Jesteśmy zobowiązani do przestrzegania zapisów umowy społecznej. Proponujemy zgodnie z nią połączenie zakładów i dalszą działalność jako kopalnia jednoruchowa. Zaproponowaliśmy jednak przyspieszenie tego procesu od 1 lipca 2025 roku. Dzięki zastosowaniu tego rozwiązania wydobycie w Bielszowicach mogłoby potrwać dłużej - do połowy 2026 roku, a nie jak było planowane do 1 stycznia 2026 roku - mówił na spotkaniu ze związkowcami zarząd PGG. 

W ruchu Bielszowice pracuje ok. 2300 osób. Bardzo dokładnie zostanie przeanalizowane każde miejsce pracy i możliwości skorzystania pracowników m.in. z urlopów górniczych, odpraw, alokacji na inne ruchy czy wykonywania prac związanych z wygaszaniem kopalni. Wybrane osoby będą mogły skorzystać z Programu Dobrowolnych Odejść, o którego wprowadzenie już teraz pytają pracownicy spółki.

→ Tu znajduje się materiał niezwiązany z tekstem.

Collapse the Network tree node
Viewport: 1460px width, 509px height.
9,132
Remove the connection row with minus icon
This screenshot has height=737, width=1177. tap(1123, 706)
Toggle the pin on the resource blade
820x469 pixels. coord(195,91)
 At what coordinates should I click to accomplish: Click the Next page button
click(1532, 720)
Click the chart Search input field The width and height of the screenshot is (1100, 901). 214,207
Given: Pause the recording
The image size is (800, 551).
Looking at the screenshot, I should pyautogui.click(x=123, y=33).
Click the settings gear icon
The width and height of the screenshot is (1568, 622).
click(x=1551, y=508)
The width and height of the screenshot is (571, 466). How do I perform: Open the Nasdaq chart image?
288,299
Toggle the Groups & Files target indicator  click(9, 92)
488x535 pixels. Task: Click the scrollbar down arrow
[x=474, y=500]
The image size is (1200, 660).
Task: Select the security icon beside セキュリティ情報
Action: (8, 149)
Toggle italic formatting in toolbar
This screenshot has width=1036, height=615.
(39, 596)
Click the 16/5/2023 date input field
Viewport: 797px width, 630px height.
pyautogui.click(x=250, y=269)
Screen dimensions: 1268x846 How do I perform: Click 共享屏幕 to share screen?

Jedno jest pewne - nikt nie straci pracy, to gwarancja wynikająca z umowy społecznej - zapewnił prezes PGG Leszek Pietraszek.

Szczegóły zostaną omówione na kolejnym spotkaniu ze stroną społeczną.

Polska Grupa Górnicza poinformowała, że sytuacja spółki jest trudna. W maju 2023 roku ówczesny zarząd zaplanował, że PGG sprzeda 22 mln ton węgla. Po analizie sytuacji na rynku okazało się, że sprzedanych zostanie 17 mln ton - czyli 5 milionów ton węgla mniej, co przekłada się na spadek dochodu o ok. 2,5 mld złotych.